> _Action item_
Print the listing as it stands, omitting all images.

> _Extracted entries_
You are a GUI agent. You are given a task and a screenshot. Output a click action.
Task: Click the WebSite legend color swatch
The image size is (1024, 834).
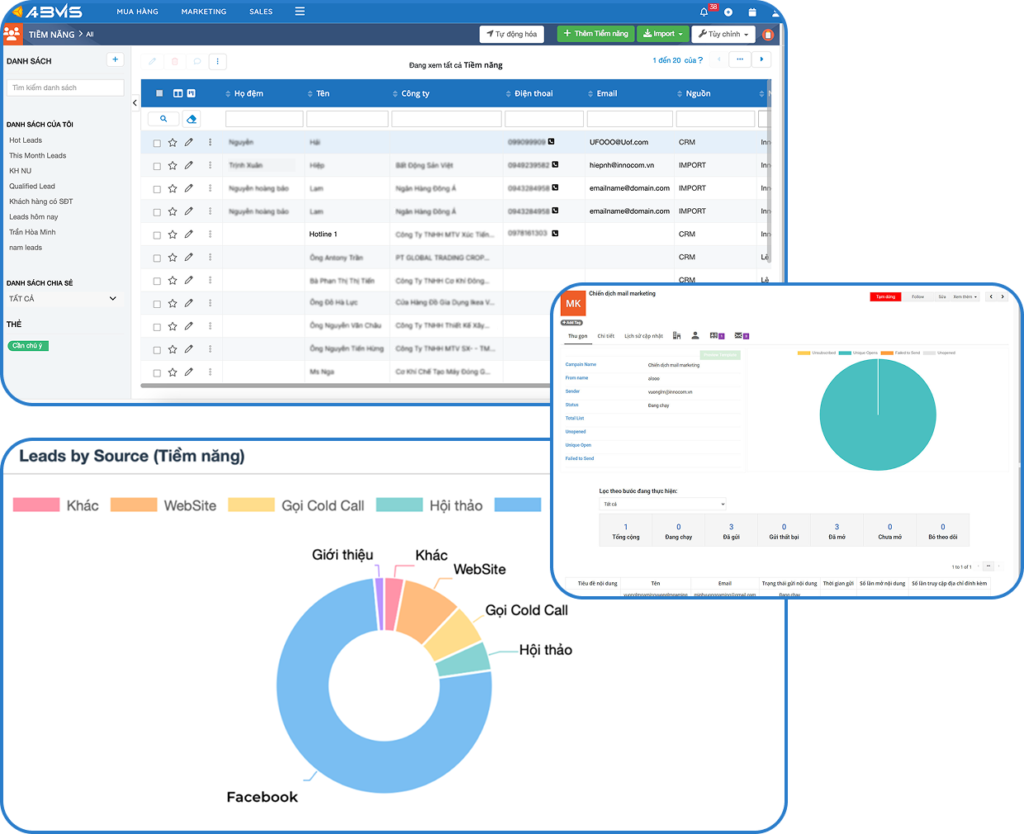(x=133, y=505)
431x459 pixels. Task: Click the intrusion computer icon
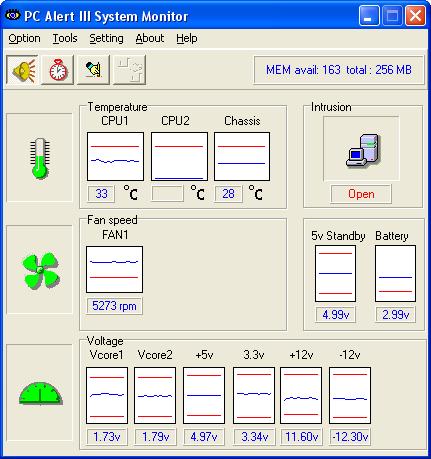tap(362, 150)
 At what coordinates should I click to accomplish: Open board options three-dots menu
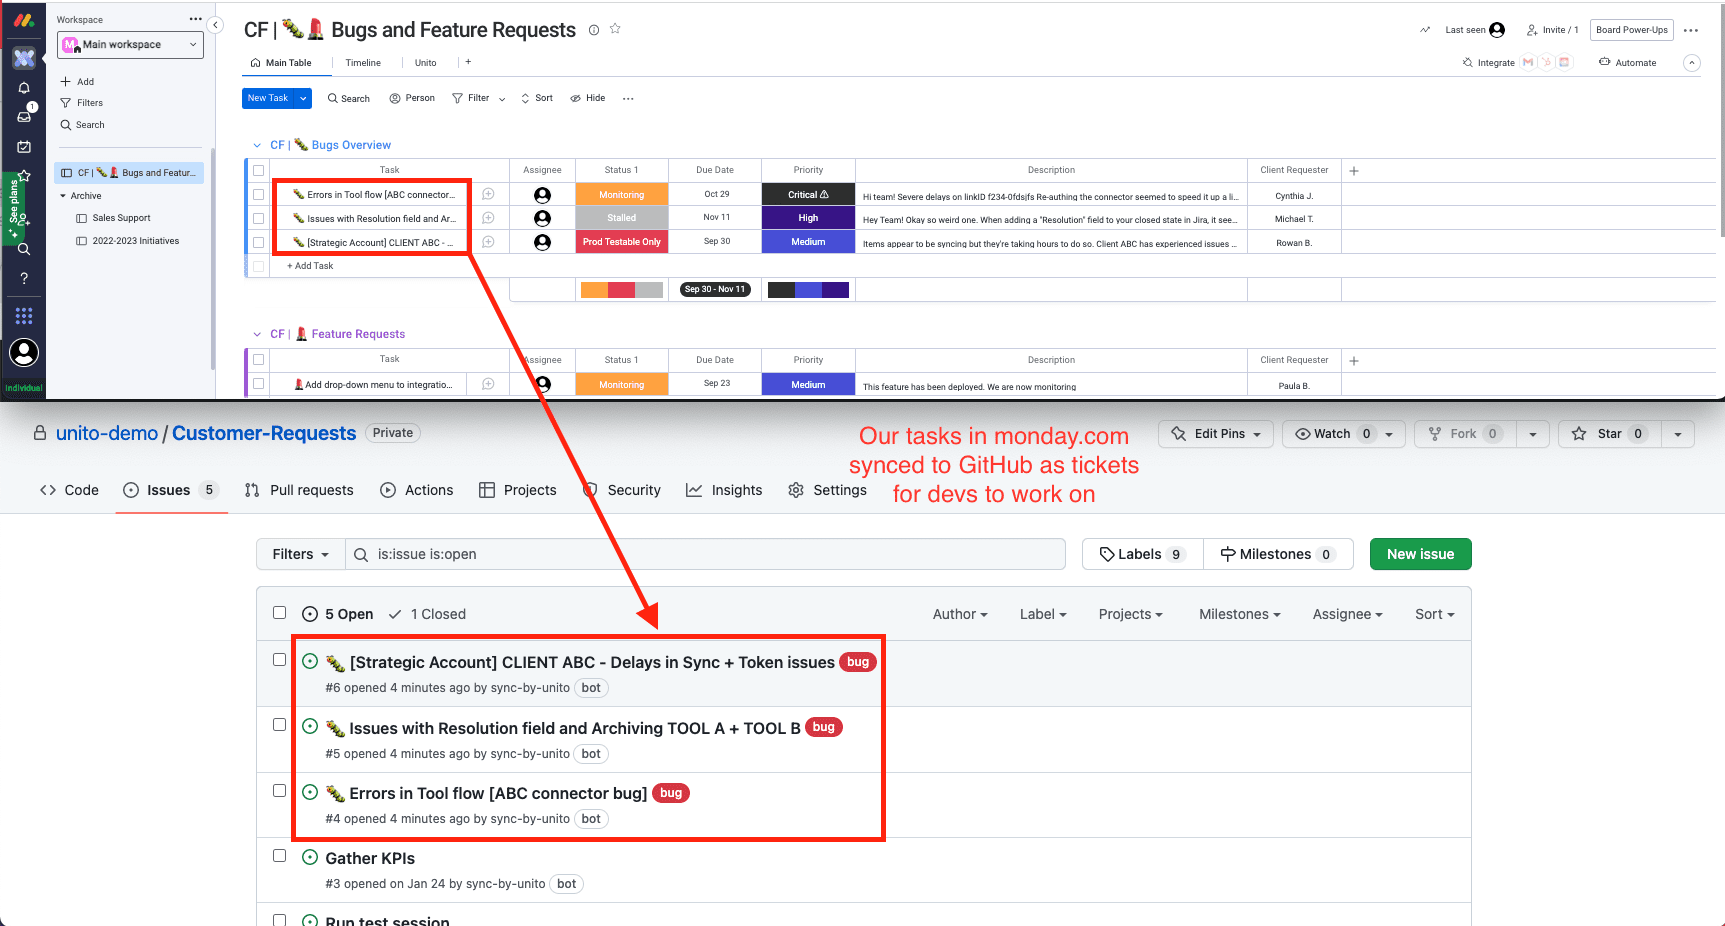[x=1691, y=30]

> _Written solution_
You are a GUI agent. You are given a task and a screenshot. Output a click action.
Task: Click the WebSite legend color swatch
The image size is (1024, 834).
(x=133, y=505)
431x459 pixels. Task: Click the intrusion computer icon
tap(362, 150)
 At what coordinates should I click to accomplish: Open board options three-dots menu
[x=1691, y=30]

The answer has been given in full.